---------- Record set

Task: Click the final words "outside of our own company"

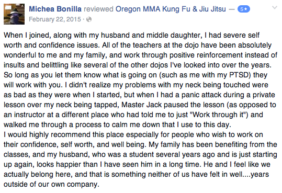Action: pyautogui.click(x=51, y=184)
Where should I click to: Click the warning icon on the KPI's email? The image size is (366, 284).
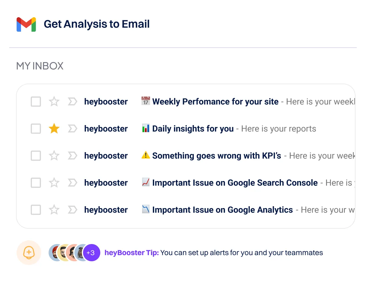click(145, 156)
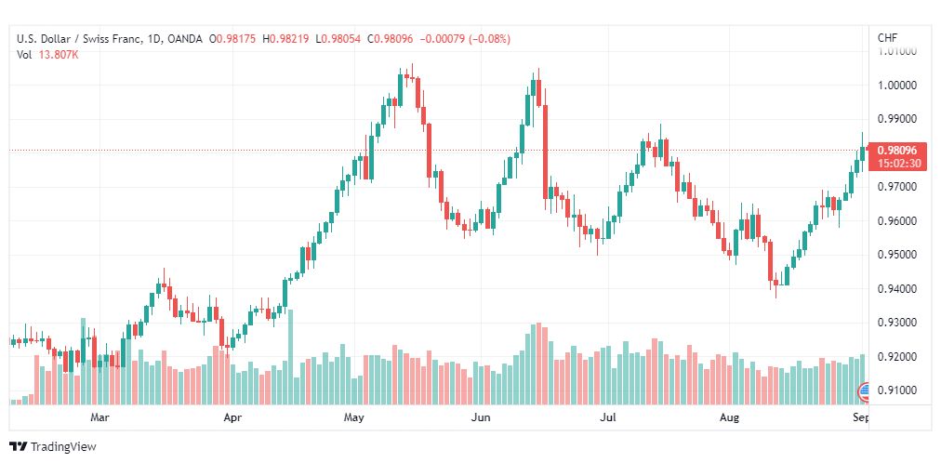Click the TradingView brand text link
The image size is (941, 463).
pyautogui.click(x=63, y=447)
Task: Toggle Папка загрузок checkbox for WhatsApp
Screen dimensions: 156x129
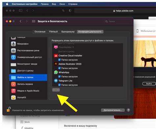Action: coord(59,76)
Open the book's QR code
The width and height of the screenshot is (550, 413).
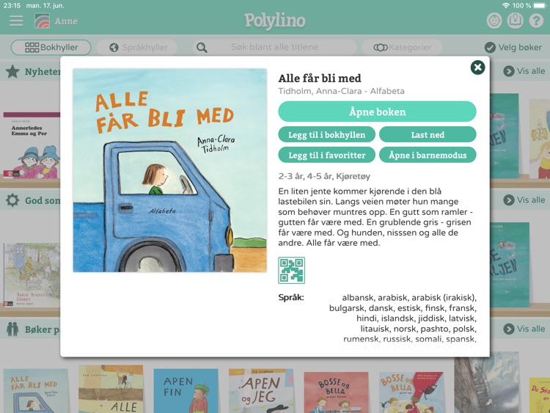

--------------------
---------- Record set

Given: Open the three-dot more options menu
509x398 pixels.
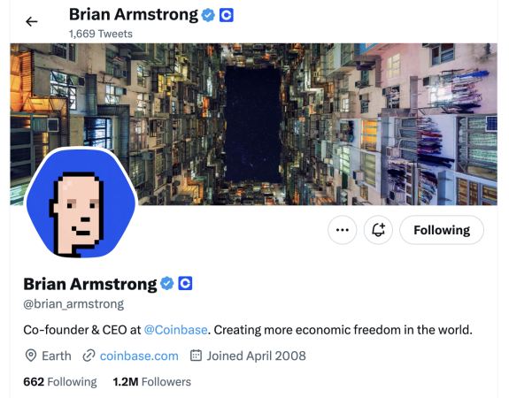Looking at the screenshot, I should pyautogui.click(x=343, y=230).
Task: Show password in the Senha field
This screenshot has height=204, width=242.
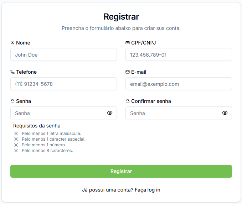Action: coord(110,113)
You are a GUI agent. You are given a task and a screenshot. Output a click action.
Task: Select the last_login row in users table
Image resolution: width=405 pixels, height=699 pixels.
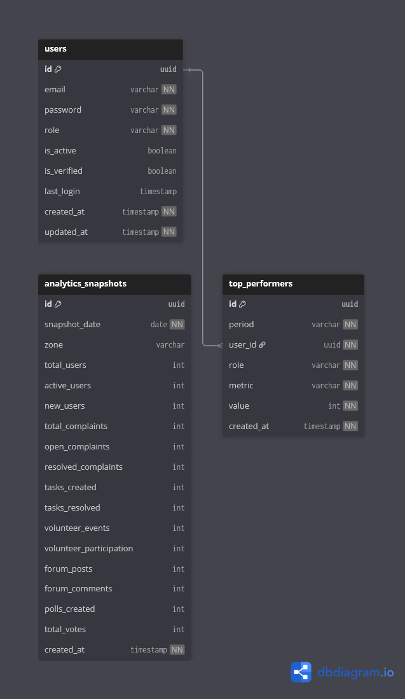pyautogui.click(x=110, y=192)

--------------------
---------- Record set

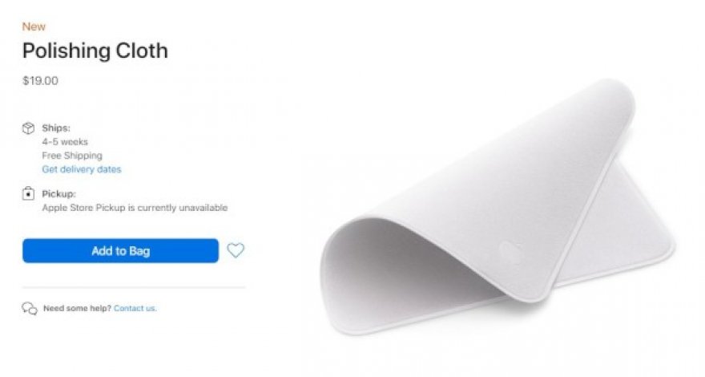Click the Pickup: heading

--------------------

Task goal:
Look above for the line with "509x398 pixels." and the line with "Task: Select the". Output those two and everything between them exactly, pictures excluded.

Task answer:
509x398 pixels.
Looking at the screenshot, I should pyautogui.click(x=343, y=230).
Task: Show password in the Senha field
This screenshot has height=204, width=242.
Action: coord(110,113)
You are a GUI agent. You are given a task and a screenshot. Output a click action.
Task: Select the last_login row in users table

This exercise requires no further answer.